FINISH THIS STATEMENT: “IF I HAD A LOT OF MONEY, I WOULD”: be able to help lots of people through a scholarship and charity program to get them into houses and into college. I have a plan to buy small houses/condos and let people live rent-free and pay $100/mo into an interest-bearing fund for when they’re ready to move on, if they ever are. But of course first I’d buy us a house on the California coast up around Monterey/Pacific Grove so I could just sit in the sunroom and watch the Pacific Ocean for a few weeks until I de-stressed. And my mother needs new teeth.
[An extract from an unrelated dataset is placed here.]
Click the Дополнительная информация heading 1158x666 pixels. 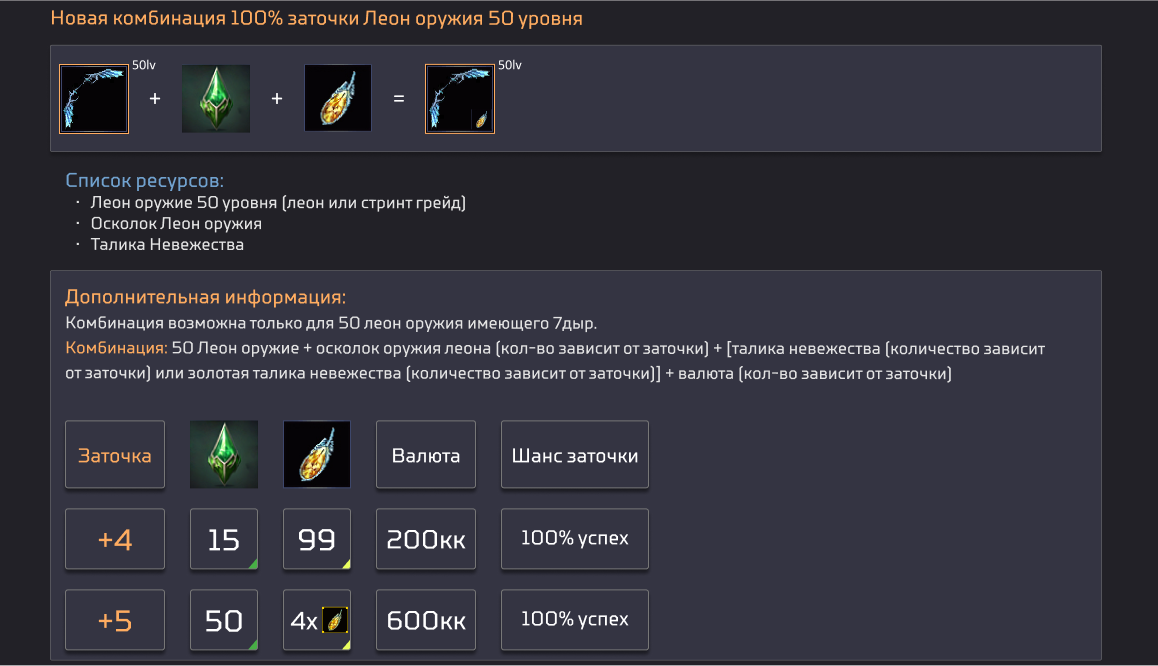[x=205, y=297]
DO YOU DRIVE FAST: I am the one up front holding up the line at whom even the little old men are honking. Go! Go! Go already!!
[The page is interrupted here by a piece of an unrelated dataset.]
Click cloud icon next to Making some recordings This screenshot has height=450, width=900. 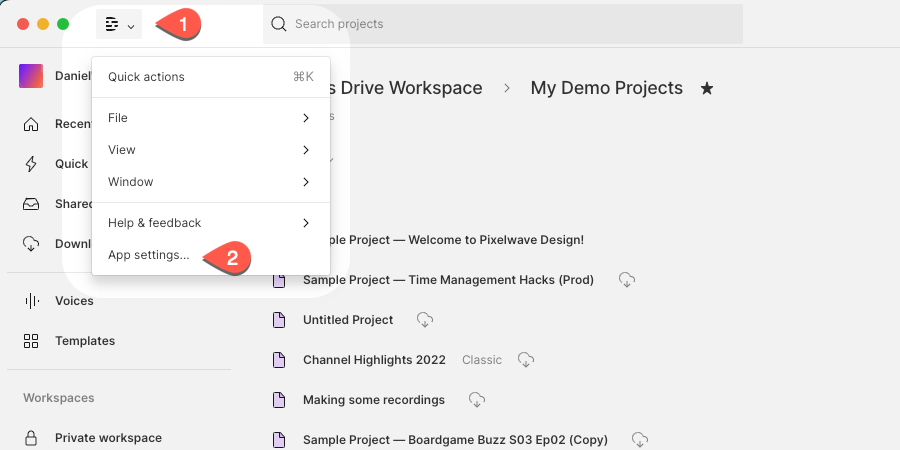click(477, 400)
DO YOU SLEEP WITH A STUFFED ANIMAL: not any more (Fifi and Bowser until grade school, Pooh after that age)
STORMS — COOL OR SCARY: depends on the storm
WHAT WAS YOUR FIRST CAR: 1964 Dodge Dart station wagon
FAVORITE ALCOHOLIC DRINK: can’t abide the stuff
FINISH THIS STATEMENT,’IF I HAD THE TIME, I WOULD LOVE TO’: volunteer more, do tutoring, learn another language, clean the house (just kidding about that last one)
DO YOU EAT THE STEMS OF BROCCOLI: sure! dem’s got vitaminz!
IF YOU COULD DYE YOUR HAIR ANY COLOR, WHAT WOULD YOU CHOOSE: Well . . . shades of auburn and orange (redhead)/strawberry blonde are my fave, but it doesn’t go with my complexion, so I’d have to stick to blonde
GLASS HALF-EMPTY OR FULL: depends on the glass
(Not that you asked: Dallas, Houston, Richardson (TX))
FAVORITE SPORT TO WATCH: I don’t like to sit and watch them . . . I’d rather play, or it’s boring
WHAT IS UNDER YOUR BED: Oh, Ghodz, I don’t want to know . . . but something under there is drooling
TOILET PAPER/ PAPER TOWEL–OVER OR UNDER: Over. If you do it another way in my house, there are dire consequences

“I don’t have to outrun the bear. I only have to outrun you.”